Computer rooms and other building spaces intended for specialized uses often contain equipment that requires precise control and regulation of environmental conditions such as temperature and humidity in order to ensure proper operation of equipment (such as but not limited to computers) installed in such spaces. Cooling requirements for these types of spaces are typically much greater and more stringent than for most building spaces due to the need to dissipate heat generated by the equipment operating in the equipment rooms. Humidity control requirements are typically stringent as well, since excessive moisture in the air can cause operational and maintenance problems with the equipment such as IT (information technology) equipment. Redundancy of cooling/climate regulation systems is often essential as well, due to the critical nature of the IT equipment that can be installed in these spaces. Accordingly, sufficient redundancy and backup systems are often used in these spaces to ensure continuity of operation of critical equipment.

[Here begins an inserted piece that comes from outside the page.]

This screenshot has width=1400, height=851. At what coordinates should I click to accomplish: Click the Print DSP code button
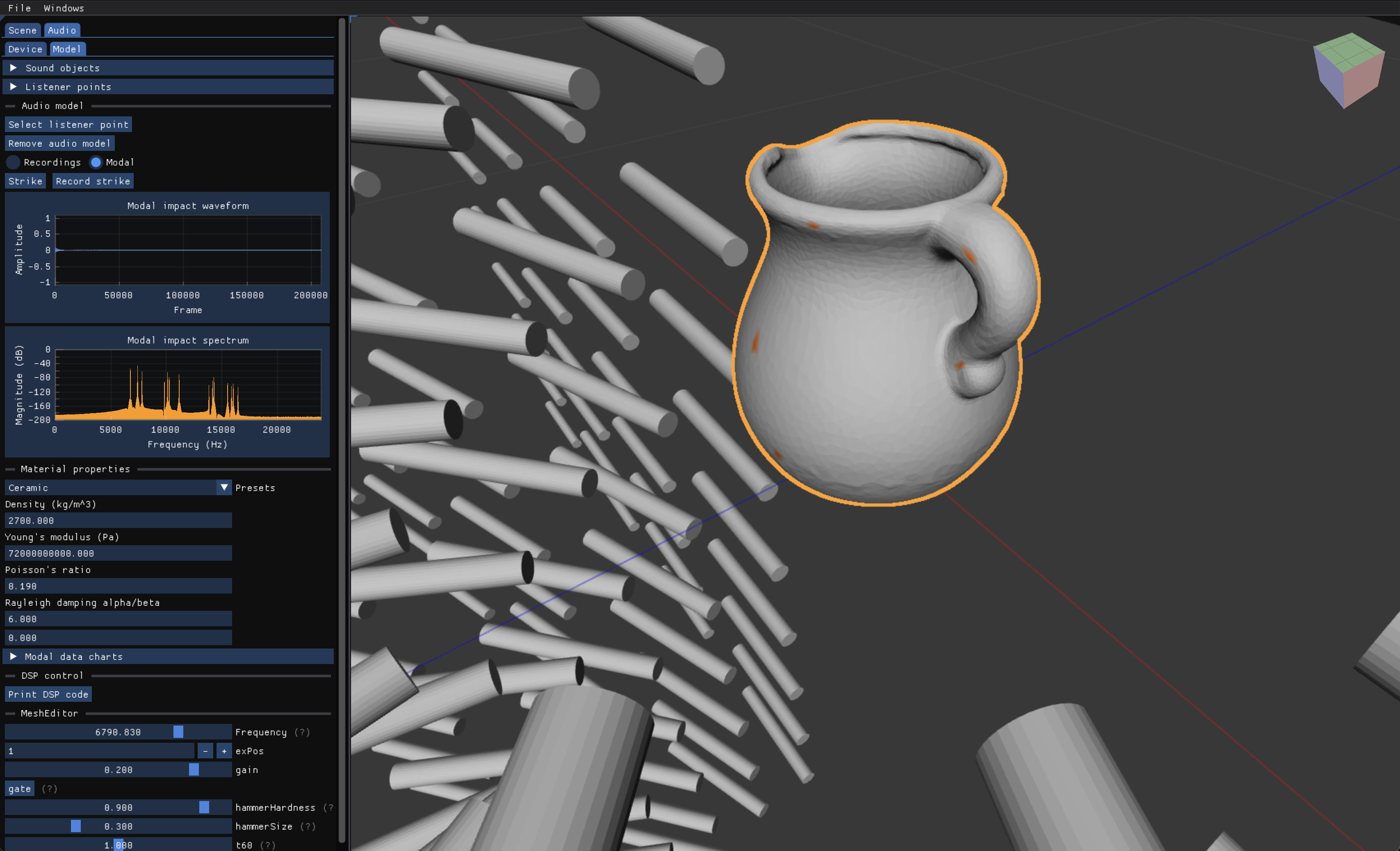click(x=48, y=694)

For large space deployments of computing or electrical equipment, the electrical loads and requirements can be large in comparison to other non-specialized spaces. Accordingly, a robust and specialized electrical infrastructure is required to adequately service the connected equipment and to provide sufficient backup in case of failure of one system. This often includes the use of automatic power transfer switches, generators, UPS battery systems, and two or more sources of electrical power for the equipment, sometimes with entirely separate feeds. Redundancy in HVAC systems is crucial as well to ensure continuity of cooling of critical equipment in the case of failure of an HVAC system component.
In recent years, the single largest application for these types of spaces is the computer data center comprising numerous servers installed in a room or space with the necessary electrical, communications, and HVAC infrastructure to support the equipment. These computer data centers typically reside in brick-and-mortar buildings that have been purpose-built or renovated to accommodate the computing equipment (usually in the form of server racks) and associated electrical equipment. With the dramatic growth in the world's computing capacity requirements in recent years, the growth of data centers around the world has been similarly dramatic.

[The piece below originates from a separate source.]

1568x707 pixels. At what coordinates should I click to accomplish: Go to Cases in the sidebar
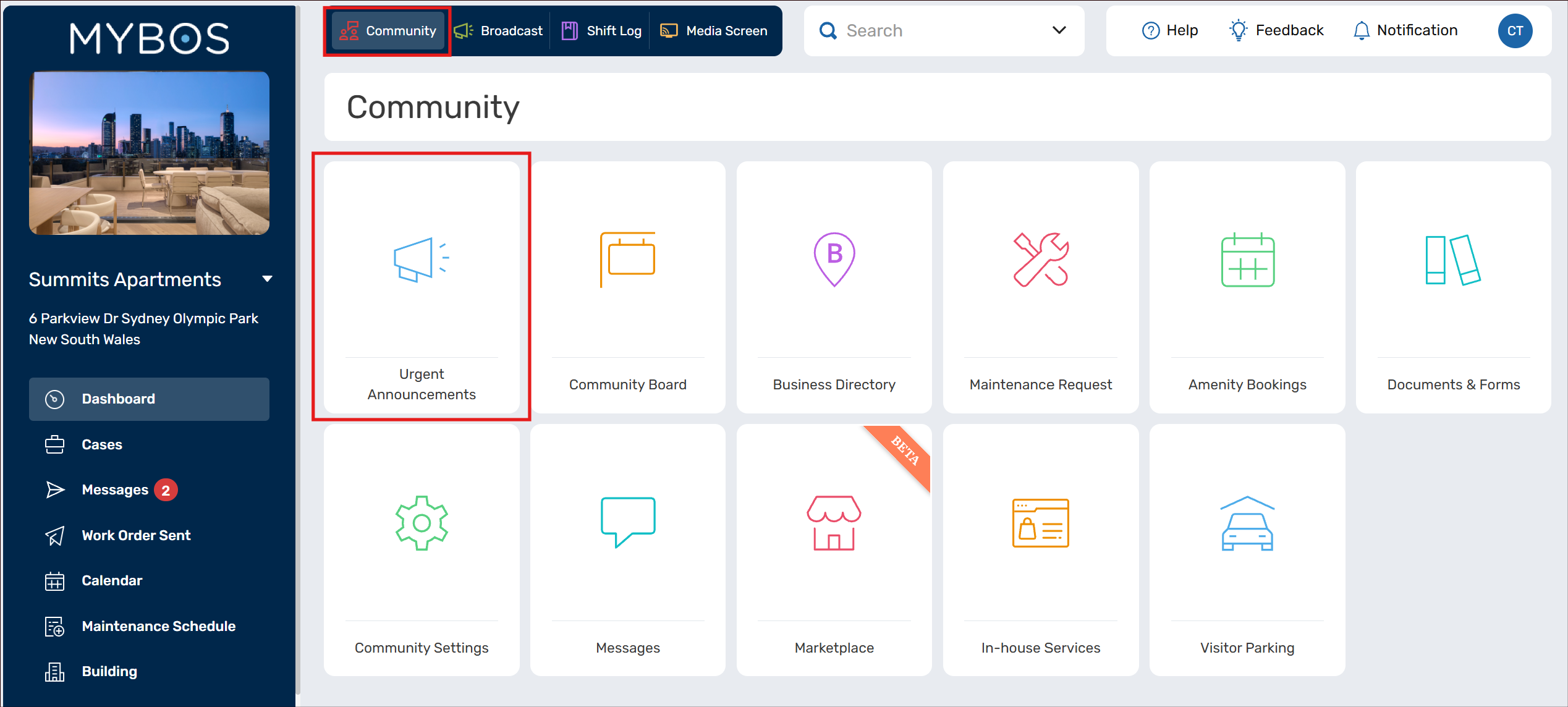[x=102, y=444]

The main drawback of built-up infrastructure as discussed above is that the time for deployment of the required equipment is very long. In today's rapidly expanding computing world, this can often cause bottlenecks in the ability of a company to roll out additional computing capacity. The extended traditional deployment time also requires long-term forecasting which is not always possible; in the dynamic computing industry, there is often a need for rapid responses to changing market demands. With the extended deployment time due to infrastructure construction, this option is often not available.

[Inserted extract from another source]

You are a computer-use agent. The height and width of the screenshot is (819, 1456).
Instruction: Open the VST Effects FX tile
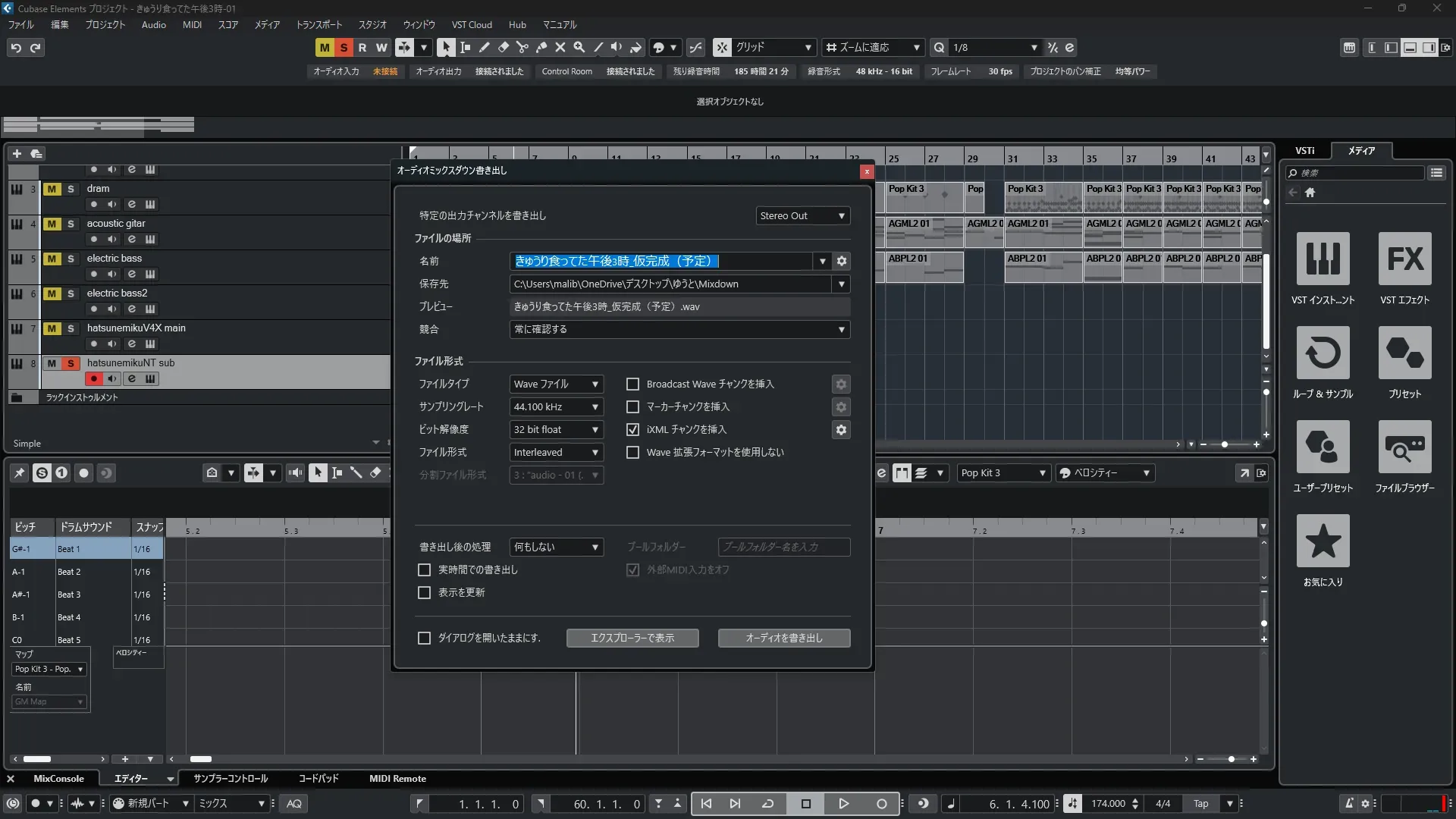tap(1404, 259)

The costs associated with building up this type of infrastructure are also considerable, particularly having regard to costs associated with construction of a building or shell, electrical infrastructure, and HVAC systems on site.
In recent years, various companies have designed modular data centers to try to mitigate some of these problems and concerns. The purpose of the modular data center is to provide the required physical protection and electrical and mechanical infrastructure required for the rapid deployment of computing capacity. A typical modular data center has a pre-built casing/enclosure incorporating a cooling system for cooling the equipment contained therein. As well, the electrical infrastructure is typically pre-wired to allow servers to be placed within the modular data center and plugged in.
Modular data centers are typically made in the form of packaged equipment, with most of the assembly being constructed in a factory as opposed to being built up on site. They can be suitable for either indoor or outdoor environments, with most being configured for indoor use. Some modular data centers can be installed on a vacant lot serviced with power, such that a building is not required for the site.
Most modular data centers currently on the market are narrow in scope, and are built for temporary use until a brick-and-mortar installation is ready for use. They are often built from a “server container” standpoint, with insufficient attention being paid to appropriate HVAC and electrical infrastructure. This “server-in-a-box” approach limits the utility and versatility of modular data centers as well as their viability as permanent replacements for brick-and-mortar data centers. Inefficiencies are introduced to the system through the inferior equipment casing construction.
For the foregoing reasons, there is a need for manufactured data centers that can act as a direct drop-in replacement for or alternative to conventional brick-and-mortar buildings while improving upon the construction methods and system configurations found in modular data centers currently on the market.